La diversité de nos rencontres et des avis recueillis sur le sujet nous a enfin amenés à préconiser la création d'un comité des parties prenantes, regroupant autorités publiques des États membres en cause, représentants de la société civile et experts juridiques. Cette instance de dialogue permettrait de mettre tout le monde autour de la table pour engager une discussion autour de l'État de droit et faire émerger des solutions adaptées à chacun des contextes, évitant ainsi d'en arriver à la phase punitive que connaissent actuellement la Hongrie et la Pologne. En tout état de cause, et à court terme, nous soutenons la démarche des institutions européennes. Nous estimons qu'il existe en effet des cas manifestes de violation grave de l'État de droit en Pologne et en Hongrie. Nous avons également constaté que les évolutions récentes en Roumanie quant à la lutte contre la corruption ne permettaient pas de lever, à l'heure actuelle, le Mécanisme de Coopération et de Vérification, qui a permis de grands progrès en la matière depuis l'adhésion de la Bulgarie et de la Roumanie à l'Union européenne.

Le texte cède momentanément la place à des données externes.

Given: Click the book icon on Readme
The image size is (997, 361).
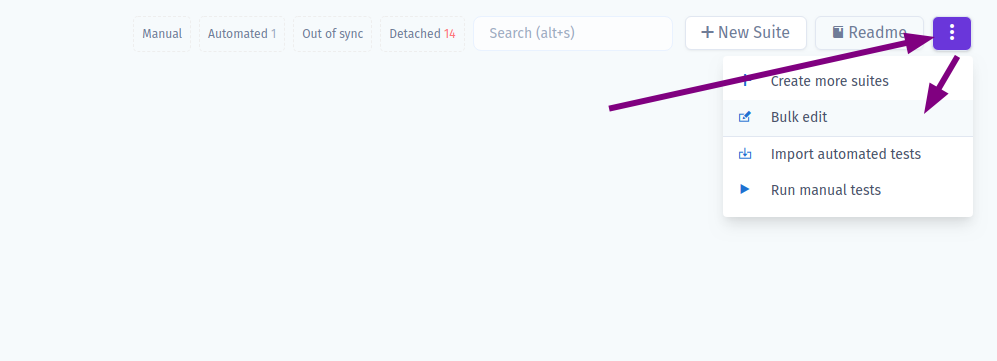Looking at the screenshot, I should [x=838, y=32].
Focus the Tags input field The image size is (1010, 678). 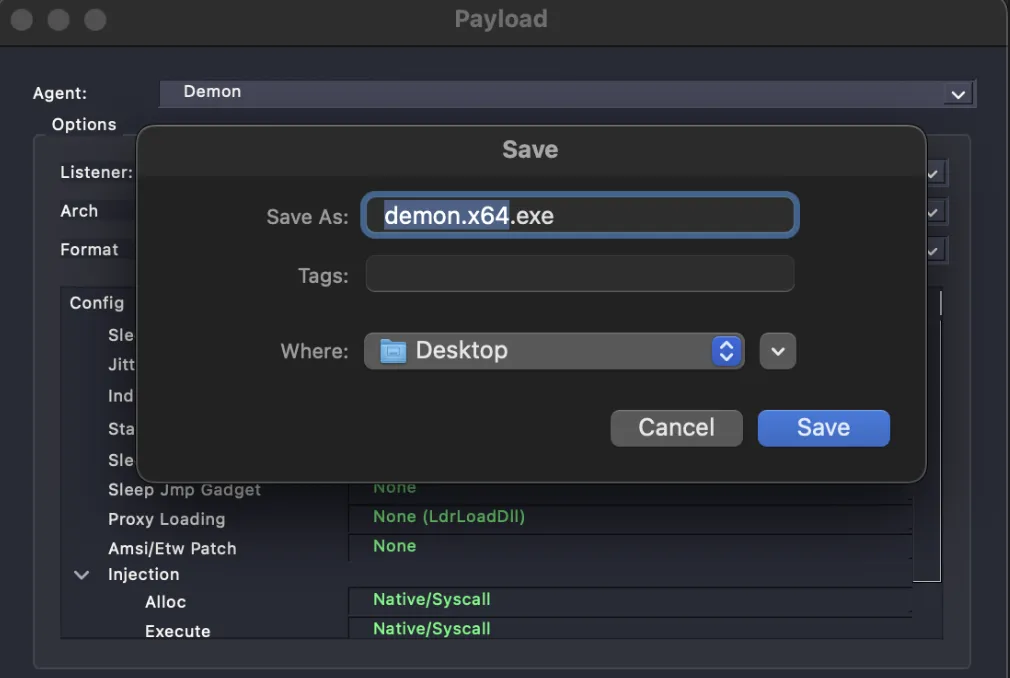579,274
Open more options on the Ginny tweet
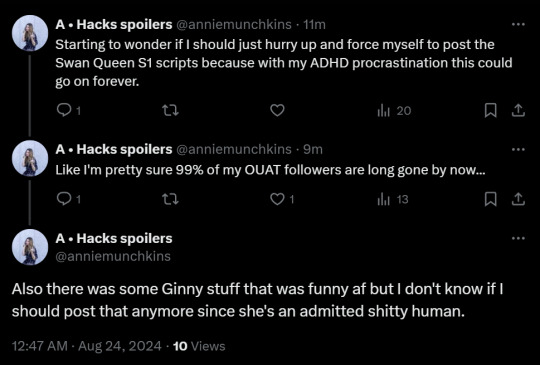The image size is (540, 365). pos(518,238)
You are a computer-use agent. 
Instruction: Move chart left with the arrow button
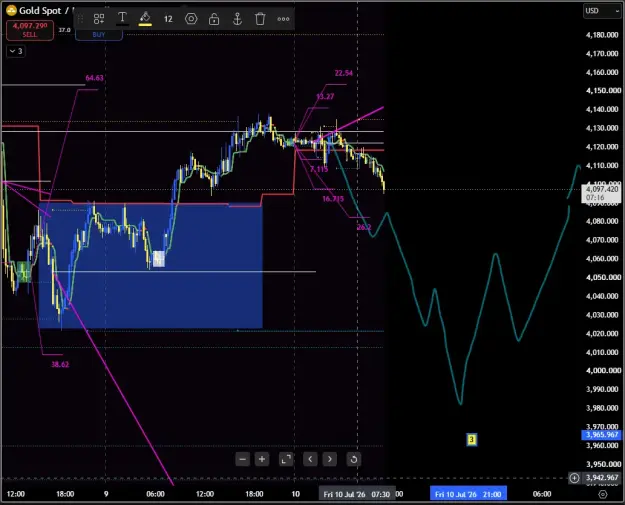(310, 459)
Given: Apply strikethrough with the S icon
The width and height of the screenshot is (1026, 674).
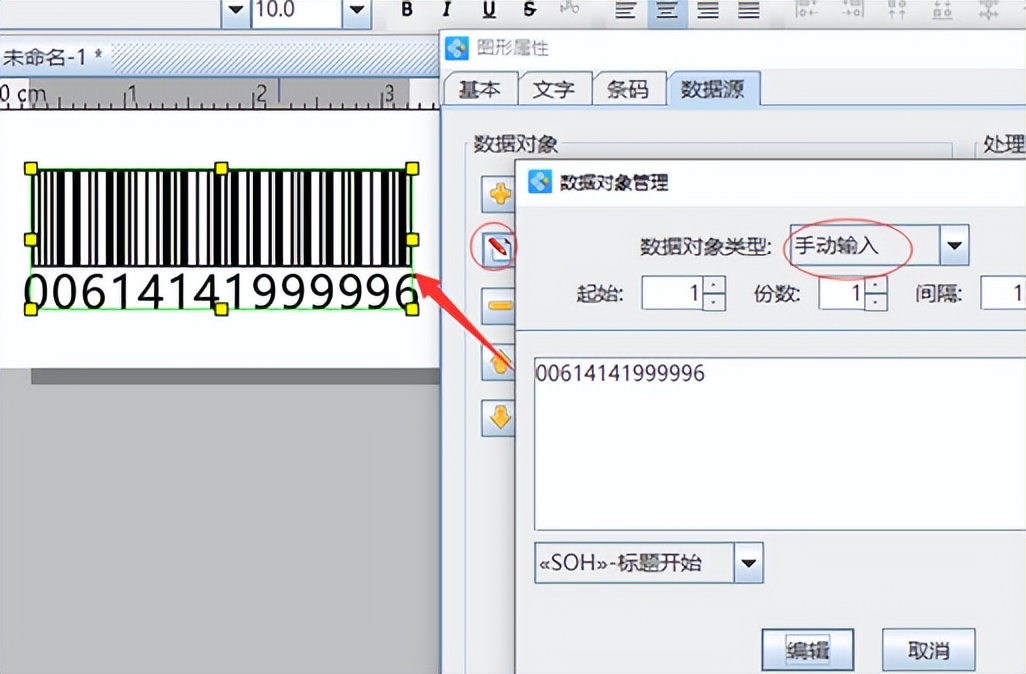Looking at the screenshot, I should (x=528, y=10).
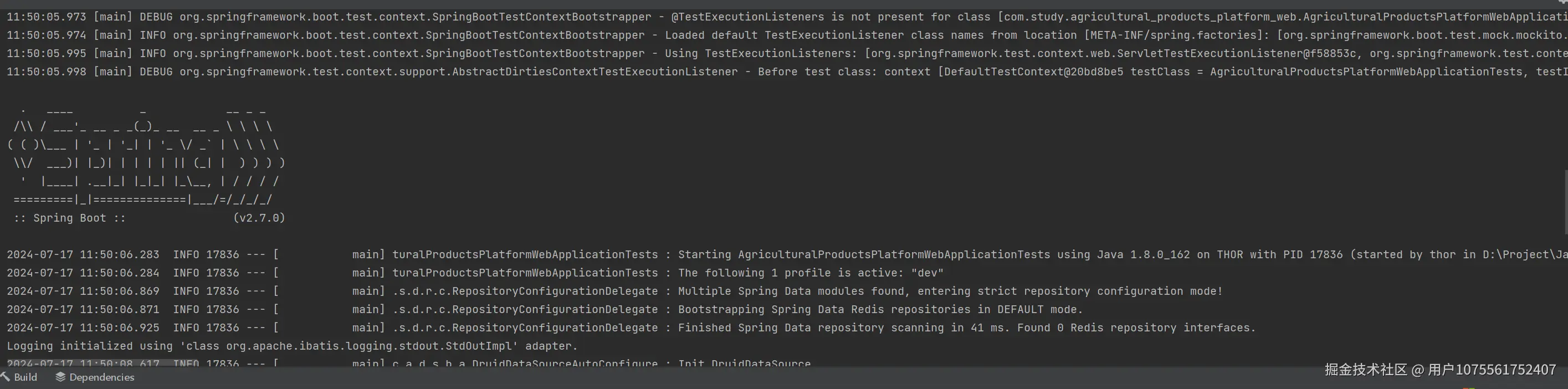Click the Spring Boot v2.7.0 version text
1568x389 pixels.
pos(259,218)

La préservation de l'État de droit au sein de l'Union européenne n'est pas la seule affaire de la Commission européenne. La pleine expression démocratique dans l'ensemble de notre continent concerne tous les États, et spécialement, tous les parlements nationaux. Les évolutions actuelles en Europe suscitent notre inquiétude, c'est le sens de la proposition de résolution européenne que nous vous proposons de voter. Il ne s'agit pas ici de stigmatiser les États, de diviser l'Europe entre ceux qui seraient de valeureux garants de l'État de droit et ceux qui ne le respecteraient pas. Nous souhaiterions montrer au contraire que le dialogue doit être poursuivi avec les États dont on a parlé. Les citoyens européens doivent être défendus.